*WHAT THIS TASK INVOLVES*.
Report, in full, each line of the material below in which the string "computer" occurs.

<<<<

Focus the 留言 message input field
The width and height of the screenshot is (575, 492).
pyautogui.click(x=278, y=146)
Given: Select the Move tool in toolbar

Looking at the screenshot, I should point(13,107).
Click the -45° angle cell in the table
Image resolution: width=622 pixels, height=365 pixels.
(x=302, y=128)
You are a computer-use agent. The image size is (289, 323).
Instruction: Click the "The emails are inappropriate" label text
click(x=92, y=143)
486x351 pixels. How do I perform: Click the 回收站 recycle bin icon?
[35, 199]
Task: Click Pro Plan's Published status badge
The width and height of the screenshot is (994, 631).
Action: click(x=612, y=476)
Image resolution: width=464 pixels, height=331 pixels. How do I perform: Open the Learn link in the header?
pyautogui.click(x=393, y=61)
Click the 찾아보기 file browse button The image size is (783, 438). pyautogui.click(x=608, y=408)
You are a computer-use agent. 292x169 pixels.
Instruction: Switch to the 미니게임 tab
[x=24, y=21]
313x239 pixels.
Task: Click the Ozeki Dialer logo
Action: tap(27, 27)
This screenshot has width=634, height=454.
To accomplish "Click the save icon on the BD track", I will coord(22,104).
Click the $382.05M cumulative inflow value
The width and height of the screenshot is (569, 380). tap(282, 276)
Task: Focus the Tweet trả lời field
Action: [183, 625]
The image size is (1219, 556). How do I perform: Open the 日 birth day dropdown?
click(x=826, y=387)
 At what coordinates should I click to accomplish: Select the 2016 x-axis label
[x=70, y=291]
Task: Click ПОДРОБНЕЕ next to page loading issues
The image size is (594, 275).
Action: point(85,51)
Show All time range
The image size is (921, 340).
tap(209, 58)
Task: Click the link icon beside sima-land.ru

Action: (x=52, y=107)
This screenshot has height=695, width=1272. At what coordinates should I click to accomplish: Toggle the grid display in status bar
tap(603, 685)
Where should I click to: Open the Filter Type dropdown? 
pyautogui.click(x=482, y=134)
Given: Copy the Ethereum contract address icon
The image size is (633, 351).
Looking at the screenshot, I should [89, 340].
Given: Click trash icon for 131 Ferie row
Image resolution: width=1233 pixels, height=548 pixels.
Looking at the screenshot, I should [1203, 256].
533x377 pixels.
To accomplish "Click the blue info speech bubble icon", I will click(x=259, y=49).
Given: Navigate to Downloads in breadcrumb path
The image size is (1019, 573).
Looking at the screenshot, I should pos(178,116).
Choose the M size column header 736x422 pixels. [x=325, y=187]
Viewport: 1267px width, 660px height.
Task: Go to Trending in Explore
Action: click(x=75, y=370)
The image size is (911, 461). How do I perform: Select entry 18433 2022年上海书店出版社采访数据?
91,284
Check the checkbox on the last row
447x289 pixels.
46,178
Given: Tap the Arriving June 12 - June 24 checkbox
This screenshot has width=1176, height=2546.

>>>>

*RESULT*.
You are a computer-use agent. The image size is (289, 323).
You are a computer-use agent. 292x169 pixels.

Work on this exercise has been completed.